Mata pelajaran Pendidikan Pancasila dan Kewarganegaraan Kelas X SMALB-A bertujuan agar siswa tunanetra memiliki kemampuan:

a. Menghayati nilai-nilai ajaran agama dan kepercayaan dalam kehidupan bermasyarakat.

b. Menghayati isi dan makna pasal 28E dan 29 ayat (2) Undang-Undang Dasar Negara Republik Indonesia Tahun 1945.

c. Menghayati nilai-nilai Pancasila dalam kehidupan bermasyarakat, berbangsa dan bernegara.

d. Mengamalkan nilai-nilai yang terkandung dalam Pembukaan UUD Negara RI Tahun 1945 dalam kehidupan berbangsa dan bernegara.

e.
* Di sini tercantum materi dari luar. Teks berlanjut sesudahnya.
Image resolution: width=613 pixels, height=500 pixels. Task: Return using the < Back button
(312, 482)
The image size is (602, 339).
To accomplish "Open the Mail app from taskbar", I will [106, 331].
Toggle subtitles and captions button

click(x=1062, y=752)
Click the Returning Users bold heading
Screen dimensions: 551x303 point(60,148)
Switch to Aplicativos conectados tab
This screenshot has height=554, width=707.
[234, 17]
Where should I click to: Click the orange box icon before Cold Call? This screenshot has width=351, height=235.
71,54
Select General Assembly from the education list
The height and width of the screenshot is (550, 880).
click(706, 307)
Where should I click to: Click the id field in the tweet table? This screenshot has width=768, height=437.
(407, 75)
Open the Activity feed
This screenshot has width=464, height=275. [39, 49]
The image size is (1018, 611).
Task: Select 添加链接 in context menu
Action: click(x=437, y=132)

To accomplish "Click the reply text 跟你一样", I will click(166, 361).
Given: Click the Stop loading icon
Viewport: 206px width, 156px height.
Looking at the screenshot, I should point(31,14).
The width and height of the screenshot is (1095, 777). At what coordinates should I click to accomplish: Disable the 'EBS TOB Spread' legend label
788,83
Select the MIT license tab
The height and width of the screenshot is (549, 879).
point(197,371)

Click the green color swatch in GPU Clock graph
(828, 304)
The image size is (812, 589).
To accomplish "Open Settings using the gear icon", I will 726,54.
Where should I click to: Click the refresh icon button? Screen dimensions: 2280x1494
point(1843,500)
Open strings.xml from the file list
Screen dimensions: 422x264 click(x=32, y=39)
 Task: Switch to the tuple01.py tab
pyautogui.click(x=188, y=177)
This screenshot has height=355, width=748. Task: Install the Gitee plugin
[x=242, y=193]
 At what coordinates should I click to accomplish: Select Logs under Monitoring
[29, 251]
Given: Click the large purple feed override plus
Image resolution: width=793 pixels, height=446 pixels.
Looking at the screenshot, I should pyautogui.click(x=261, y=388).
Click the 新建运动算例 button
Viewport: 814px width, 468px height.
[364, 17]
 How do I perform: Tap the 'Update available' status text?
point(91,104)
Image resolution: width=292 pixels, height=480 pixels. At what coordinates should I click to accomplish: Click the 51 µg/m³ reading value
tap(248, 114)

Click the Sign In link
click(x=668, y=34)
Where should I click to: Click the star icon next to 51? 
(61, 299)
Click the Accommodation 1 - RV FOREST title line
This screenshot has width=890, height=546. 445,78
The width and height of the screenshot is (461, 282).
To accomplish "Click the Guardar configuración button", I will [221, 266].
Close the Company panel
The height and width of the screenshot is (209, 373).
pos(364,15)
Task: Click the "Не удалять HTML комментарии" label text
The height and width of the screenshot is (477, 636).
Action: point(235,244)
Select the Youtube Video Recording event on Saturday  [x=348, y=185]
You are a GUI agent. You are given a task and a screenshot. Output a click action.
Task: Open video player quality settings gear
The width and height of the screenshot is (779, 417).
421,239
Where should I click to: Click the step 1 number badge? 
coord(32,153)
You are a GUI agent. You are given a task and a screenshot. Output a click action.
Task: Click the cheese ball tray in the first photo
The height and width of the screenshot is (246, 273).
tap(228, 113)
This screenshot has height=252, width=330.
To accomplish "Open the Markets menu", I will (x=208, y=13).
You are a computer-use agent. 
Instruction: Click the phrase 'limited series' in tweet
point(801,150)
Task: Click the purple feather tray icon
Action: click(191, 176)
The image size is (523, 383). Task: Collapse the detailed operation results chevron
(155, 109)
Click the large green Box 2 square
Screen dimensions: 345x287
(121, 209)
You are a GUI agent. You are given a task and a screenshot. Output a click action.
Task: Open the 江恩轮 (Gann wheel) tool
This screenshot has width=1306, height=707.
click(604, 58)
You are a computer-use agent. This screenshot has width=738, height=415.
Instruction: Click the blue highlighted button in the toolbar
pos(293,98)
Menghayati nilai-nilai yang terkandung dalam pasal-pasal Undang-Undang Dasar Negara Republik Indonesia Tahun 1945 dalam berbagai aspek kehidupan ideologi, politik, ekonomi, sosial budaya, pertahanan dan keamanan, serta hukum. f. Mengamalkan sikap toleransi antar umat beragama

dan kepercayaan dalam hidup bermasyarakat, berbangsa, dan bernegara.

g. Mengamalkan perilaku toleransi dan harmoni keberagaman dalam kehidupan bermasyarakat, berbangsa, dan bernegara Indonesia.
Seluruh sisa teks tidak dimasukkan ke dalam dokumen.